In all, there were ten of them with blue rings around their ankles that meant time in the Beelie Stockade. Jamie drifted over to them. He didn't draw, but he hooked his thumbs in his crossed gunbelts, with his palms near enough to the butts of his six-shooters to make the point.

"Barkeep," I said. "Pour these men who are left another short shot."

The miners without stockade tattoos cheered at this and began putting on their boots again.

"What about us?" the graybeard asked. The tattooed ring above his ankle was faded to a blue ghost. His bare feet were as gnarled as old tree-stumps. How he could walk on them--let alone work on them--was more than I could understand.
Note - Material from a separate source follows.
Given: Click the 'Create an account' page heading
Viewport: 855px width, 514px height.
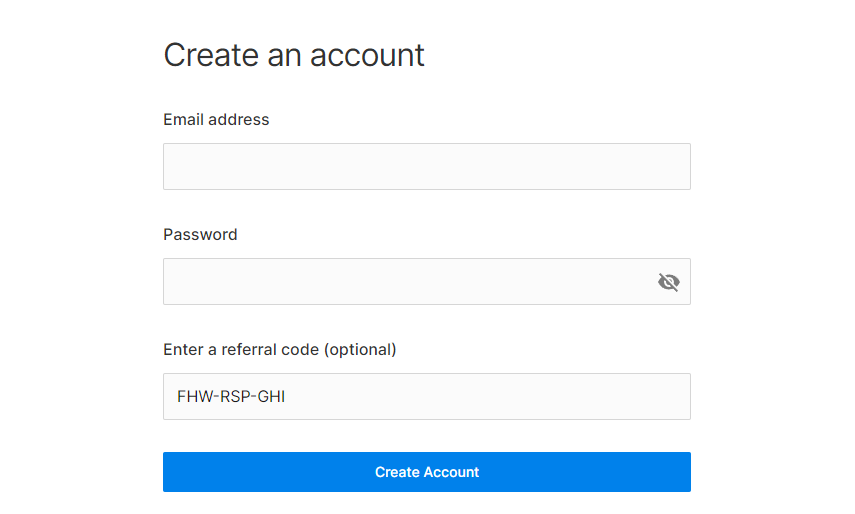Looking at the screenshot, I should pyautogui.click(x=294, y=55).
"Nine of you will get long shots," I said, and that wiped the gloom from their faces. "The tenth will get something else."

"A yank of rope," Canfield of the Jefferson said in a low voice. "And after what I seen out t'ranch, I hope he dances at the end of it a long time."

*

We left Snip and Canfield to watch the eleven salties drinking at the bar, and marched the other ten across the street. The graybeard led the way and walked briskly on his tree-stump feet. That day's light had drained to a weird yellow I had never seen before, and it would be dark all too soon. The wind blew and the dust flew. I was watching for one of them to make a break--hoping for it, if only to spare the child waiting in the jail--but none did.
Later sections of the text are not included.